36 Liebfrauenwalde, Dezember 1524
    I ch brauche deine Hilfe, Peter.»
    Der junge Pferdeknecht sah sie aufmerksam an. Er hatte die wollene Kapuze gegen das Schneetreiben tief ins Gesicht gezogen, sodass nur seine Augen und die sommersprossige Nase zu sehen waren.
    «Gern, Schwester Antonia. Sagt nur, was kann ich tun?»
    «Nicht hier.» Antonia blickte sich um.

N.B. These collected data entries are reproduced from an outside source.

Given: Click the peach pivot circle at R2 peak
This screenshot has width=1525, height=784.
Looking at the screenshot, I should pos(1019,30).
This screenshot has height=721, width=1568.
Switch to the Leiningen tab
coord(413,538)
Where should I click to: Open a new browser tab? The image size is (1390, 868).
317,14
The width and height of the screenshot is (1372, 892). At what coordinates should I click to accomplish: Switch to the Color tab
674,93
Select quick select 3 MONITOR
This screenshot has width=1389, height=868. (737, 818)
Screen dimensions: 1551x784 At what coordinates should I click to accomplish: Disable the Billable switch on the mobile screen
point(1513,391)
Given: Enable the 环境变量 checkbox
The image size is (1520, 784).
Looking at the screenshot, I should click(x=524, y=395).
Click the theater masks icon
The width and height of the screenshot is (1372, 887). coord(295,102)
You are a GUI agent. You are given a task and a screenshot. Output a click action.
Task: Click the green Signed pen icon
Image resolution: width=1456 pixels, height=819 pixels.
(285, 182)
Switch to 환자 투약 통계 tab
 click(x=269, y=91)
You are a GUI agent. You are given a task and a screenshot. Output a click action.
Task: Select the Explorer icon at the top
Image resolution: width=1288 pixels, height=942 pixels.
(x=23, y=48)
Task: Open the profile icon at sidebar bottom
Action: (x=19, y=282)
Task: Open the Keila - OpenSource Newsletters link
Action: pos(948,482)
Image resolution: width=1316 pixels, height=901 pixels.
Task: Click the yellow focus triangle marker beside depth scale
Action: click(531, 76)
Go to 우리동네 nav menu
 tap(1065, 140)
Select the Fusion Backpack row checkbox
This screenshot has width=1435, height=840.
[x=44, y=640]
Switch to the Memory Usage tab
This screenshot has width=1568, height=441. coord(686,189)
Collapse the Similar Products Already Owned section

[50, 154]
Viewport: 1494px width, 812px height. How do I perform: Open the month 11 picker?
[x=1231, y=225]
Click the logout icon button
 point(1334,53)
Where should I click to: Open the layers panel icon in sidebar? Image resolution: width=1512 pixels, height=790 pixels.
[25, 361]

Sie standen vor der löchrigen Mauer, die Klausurbereich und Klostergarten von der übrigen Anlage trennte. Es war kurz vor dem Mittagessen, und jeden Augenblick konnte die Priorin oder eine der Schwestern durch die kleine Pforte treten.
    Sie zog ihn hinter sich her zu einem offenen Schuppen am Ufer des Mühlbachs. Peter streifte sich die Kapuze vom Kopf und schüttelte die Schneeflocken ab.
    «Also?», fragte er neugierig.
    «Ich muss meine Schwester von hier wegbringen – du weißt schon, Maria Magdalena.»
    Er nickte. «Die Seherin. – Hat sie wirklich Gesichte? Oder wird sie von der Priorin dafür bezahlt? Seid mir nicht böse, Schwester Antonia, aber ich weiß von Blutwundern, da haben die Mönche ihrem Mitbruder mit Ochsenblut angebliche Wundmale aufgemalt und …»
    «Sei still», fuhr ihm Antonia über den Mund. Sogleich tat es ihr leid. Schließlich wusste auch sie von solch schändlichen Machenschaften.
    «Entschuldige, Peter, ich wollte nicht heftig werden. – Hör zu, was ich dir jetzt sage, darfst du keinem Menschen auf der Welt weitererzählen. Ich vertraue dir.»
    «Das könnt Ihr getrost, verlasst Euch drauf.»